Getting NaNs... manual initialization required?
@pvjosue I tried swapping this in for conv2D and conv3D in a Unet. I am getting the correct shape but all NaNs as output. Do kernel_initializer and bias_initializer need to be set manually?
Yes, i recently observed this as well, and will investigate. My guess is there something changed in the latest pytorch release. Thanks
@pvjosue Have you found a solution to this with the latest version of pytorch? Did they deprecate this ability in the latest release? This is exactly the type of package I was looking for.
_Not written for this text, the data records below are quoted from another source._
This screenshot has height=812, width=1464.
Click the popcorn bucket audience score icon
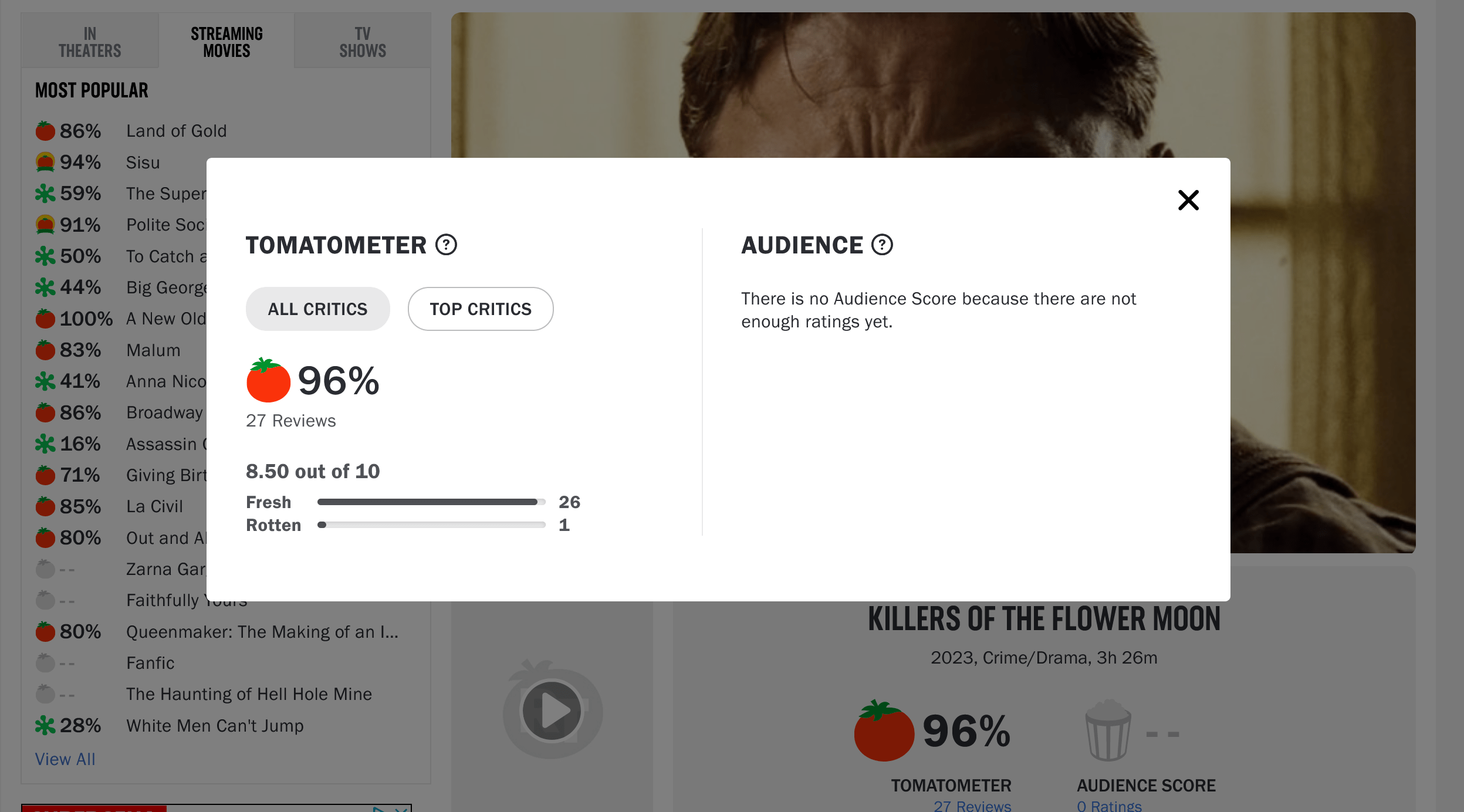click(1108, 730)
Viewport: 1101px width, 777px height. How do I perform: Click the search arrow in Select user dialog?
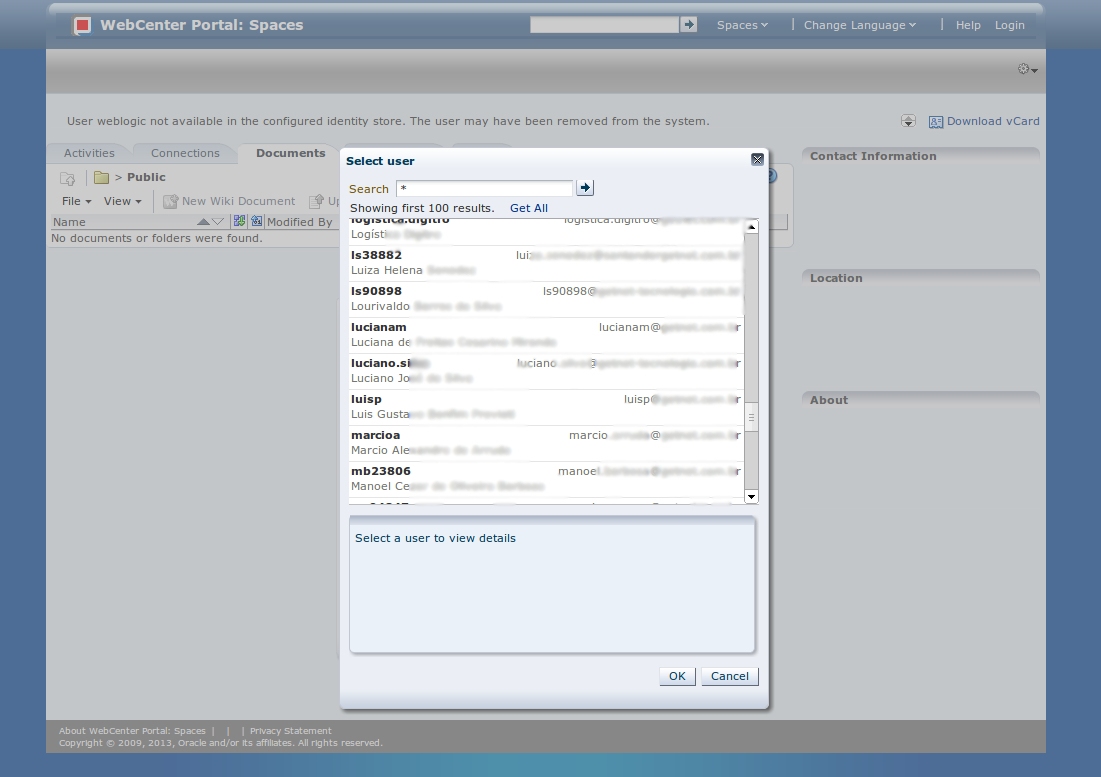[x=586, y=188]
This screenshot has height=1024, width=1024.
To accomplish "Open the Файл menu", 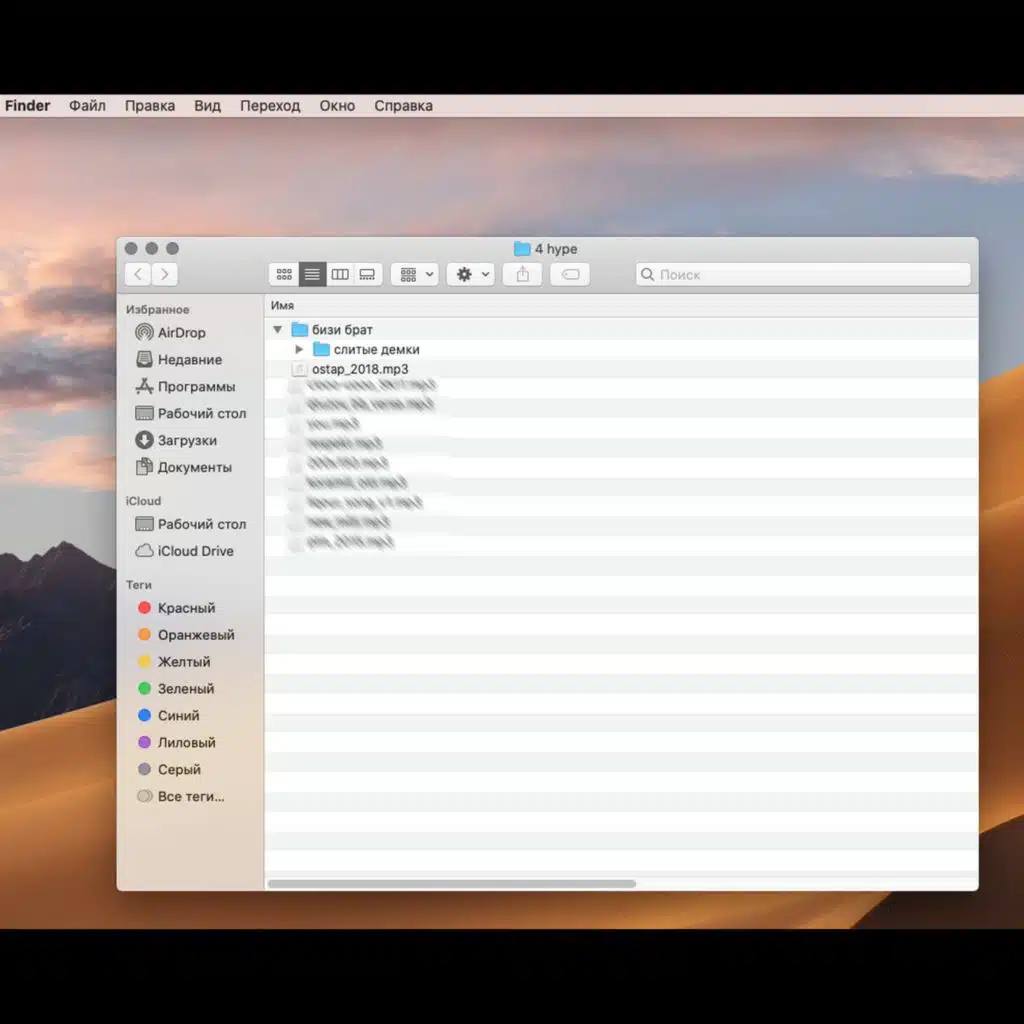I will (x=87, y=106).
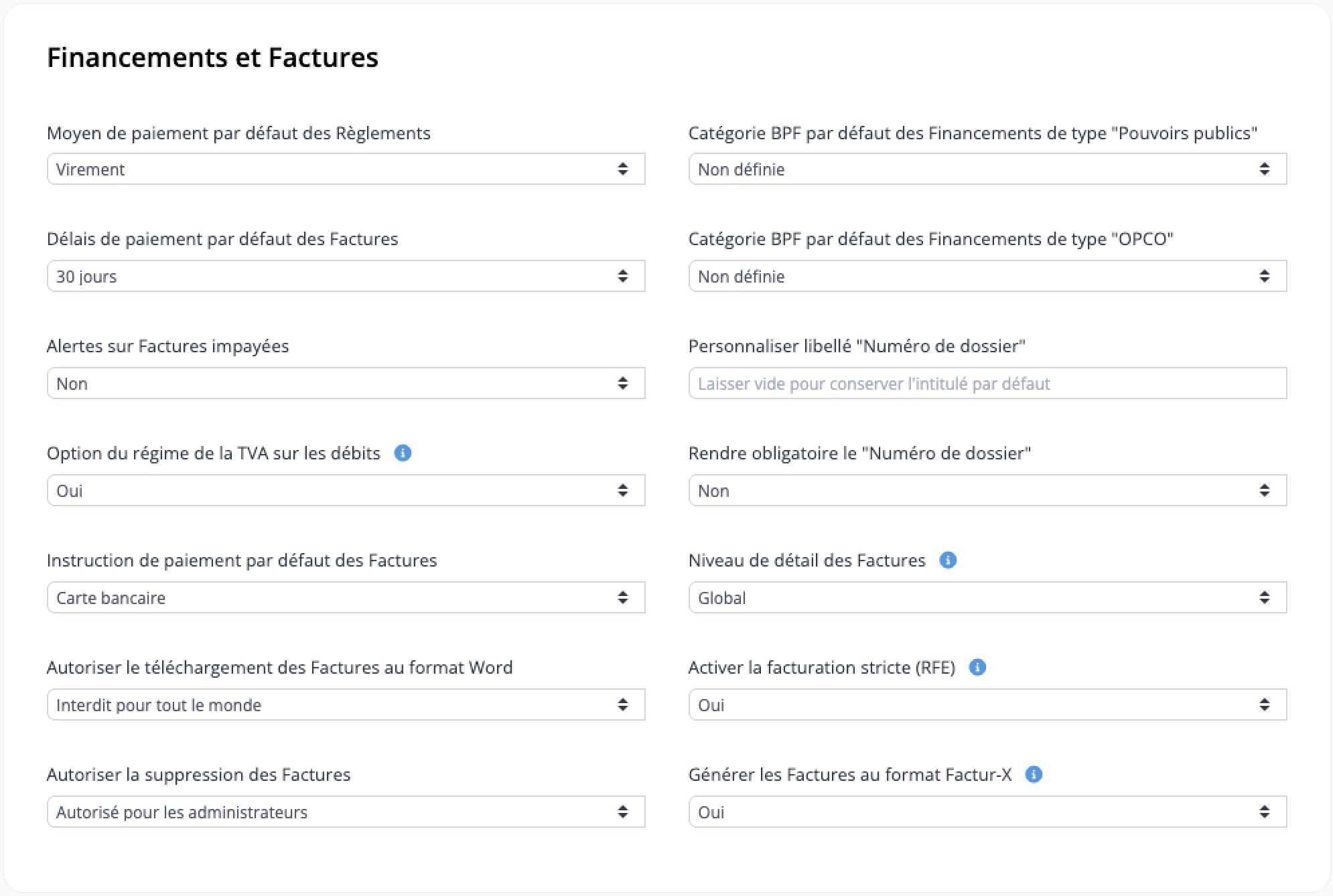Click info icon beside TVA sur les débits
This screenshot has width=1333, height=896.
click(403, 453)
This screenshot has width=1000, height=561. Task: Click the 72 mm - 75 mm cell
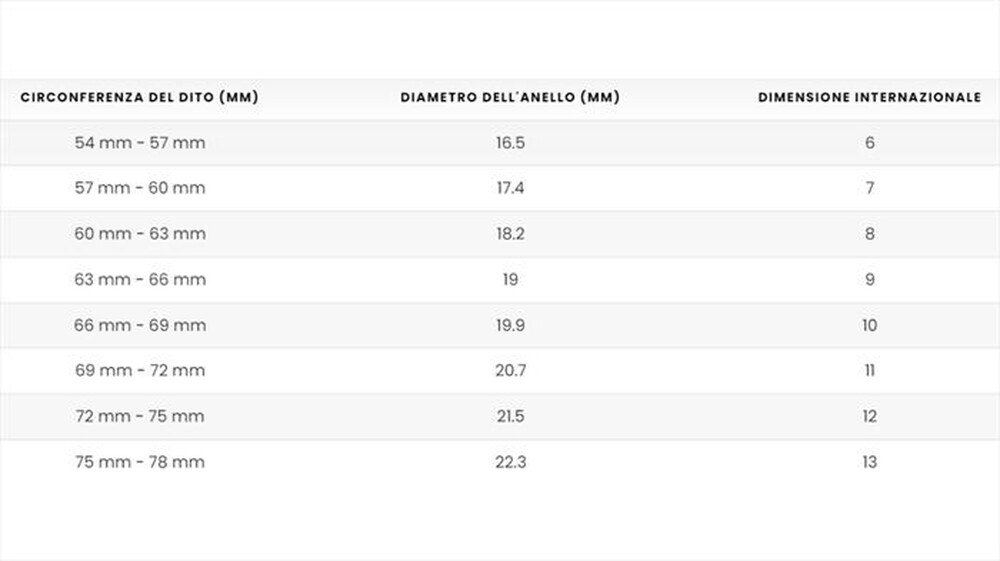point(140,416)
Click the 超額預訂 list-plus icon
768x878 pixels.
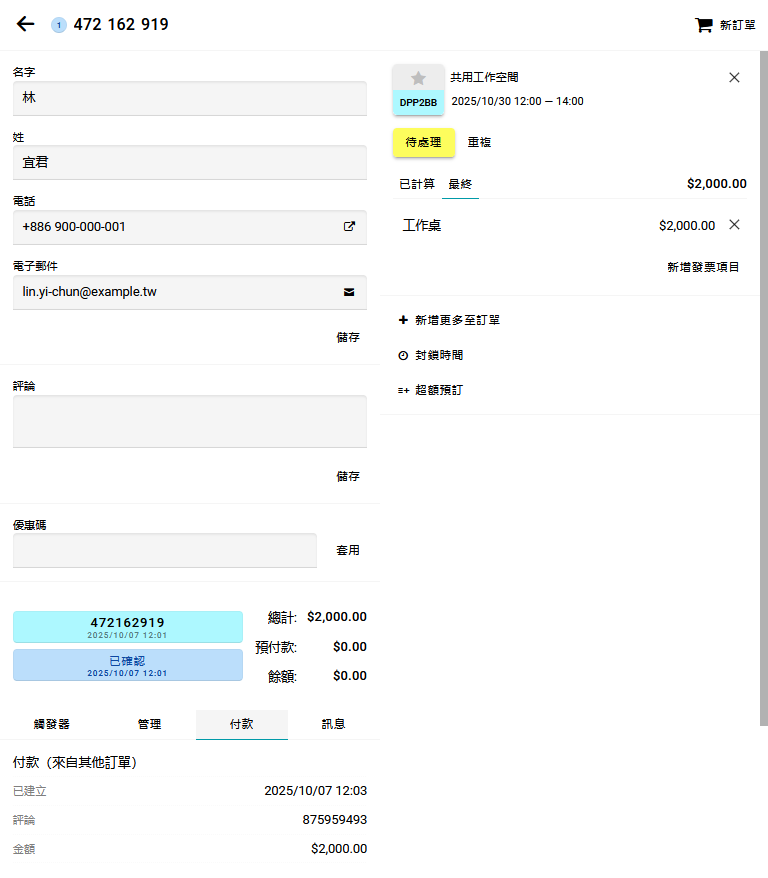tap(403, 390)
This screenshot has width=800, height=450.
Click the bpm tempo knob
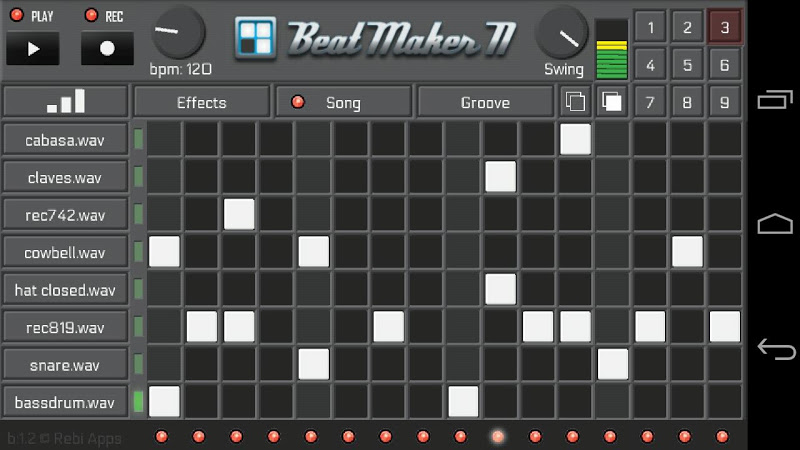click(178, 33)
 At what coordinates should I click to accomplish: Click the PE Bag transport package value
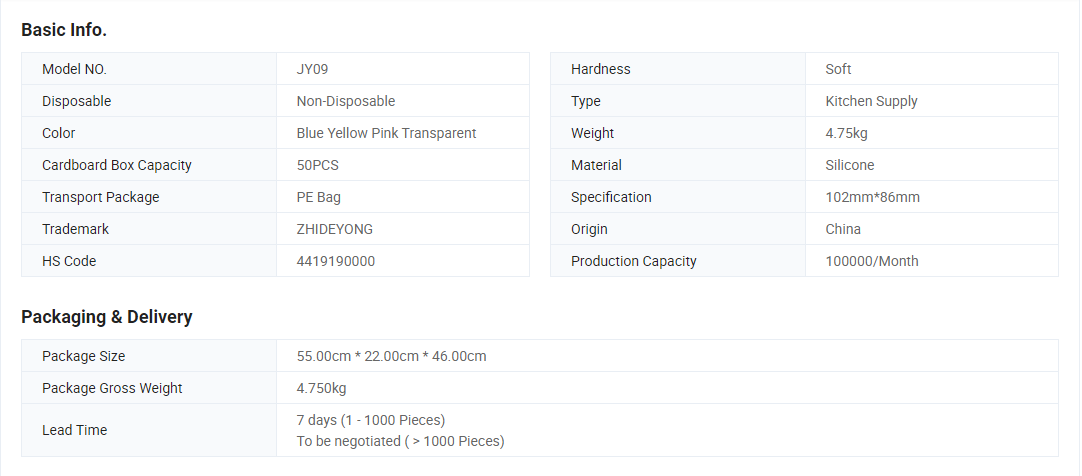tap(319, 197)
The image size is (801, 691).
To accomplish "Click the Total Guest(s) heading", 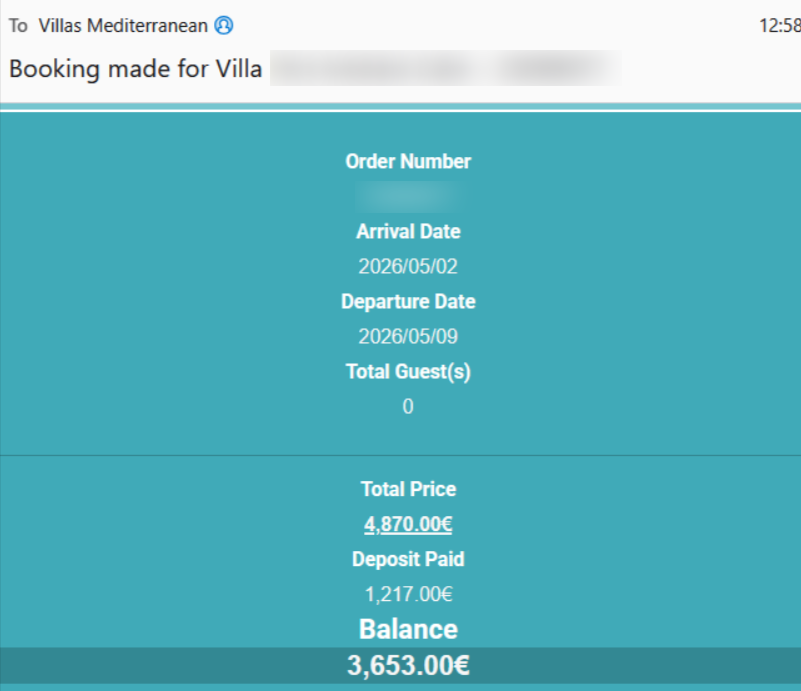I will tap(408, 371).
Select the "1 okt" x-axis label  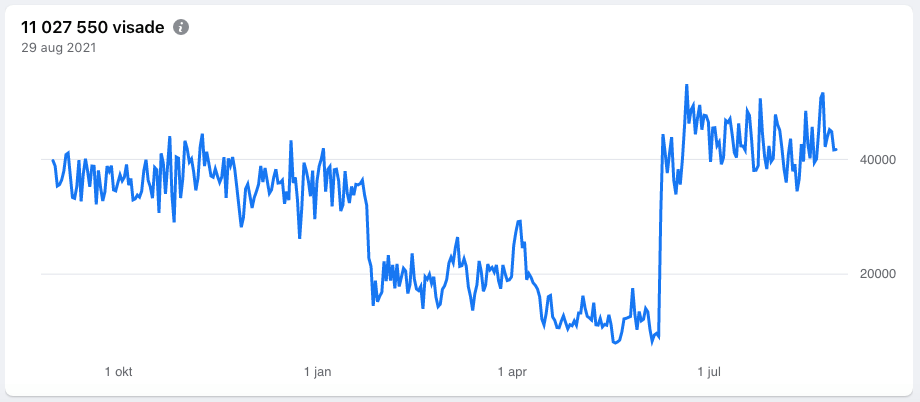point(118,372)
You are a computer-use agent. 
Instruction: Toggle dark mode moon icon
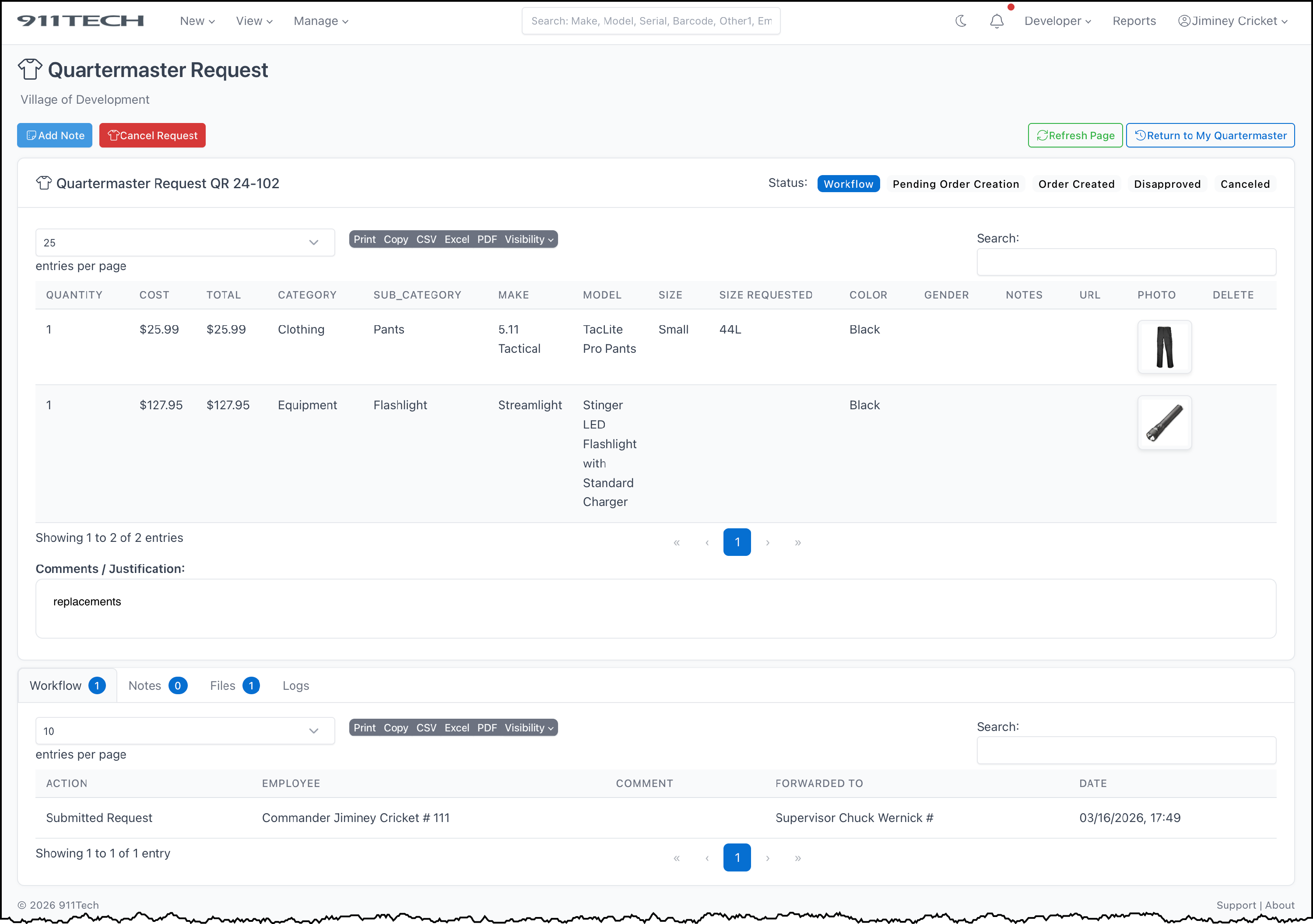click(x=961, y=21)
I would be willing to use an older version of pytorch to use this.
Let's see, with user base initialization, it seems to work out of the box.
GPU Ubuntu:

CPU Ubuntu:

The problem is the default initialization, which I could fix for convND: https://github.com/pvjosue/pytorch_convNd/commit/2b0e4dbd658f25a18efd8cd848f644c0e9eef29a I'll leave the issue open as a solution for the transposed conv is still missing. Thanks for letting me know :)
For me, the culprit was the bias. In the initialization of convNd the bias
if use_bias:
self.bias = nn.Parameter(torch.Tensor(out_channels))
else:
self.register_parameter('bias', None)
According to my understanding, one should not use torch.Tensor to initialize a tensor as it might access unallocated or improperly initialized memory. A simple example
>>> import torch
>>> import torch.nn as nn
>>> bias = nn.Parameter(torch.Tensor(10))
>>> type(bias)
<class 'torch.nn.parameter.Parameter'>
>>> bias.data
tensor([-1.0836e+10, 2.6007e-36, 6.4800e+24, 4.5593e-41, 4.5549e+24,
4.5593e-41, 1.8760e-16, nan, 6.4629e+24, 4.5593e-41])
After switching it to
if use_bias:
self.bias = nn.Parameter(torch.zeros(out_channels))
else:
self.register_parameter('bias', None)
everything works as expected. It is probably not an optimal initialization, but if I understand correctly, a user can pass a suitable one via the bias_initializer keyword argument.
I added a (very simple) fix. Please note it might not be optimal to use for everyone, but it suffices in my network. We can have discussions on this in the merge-request.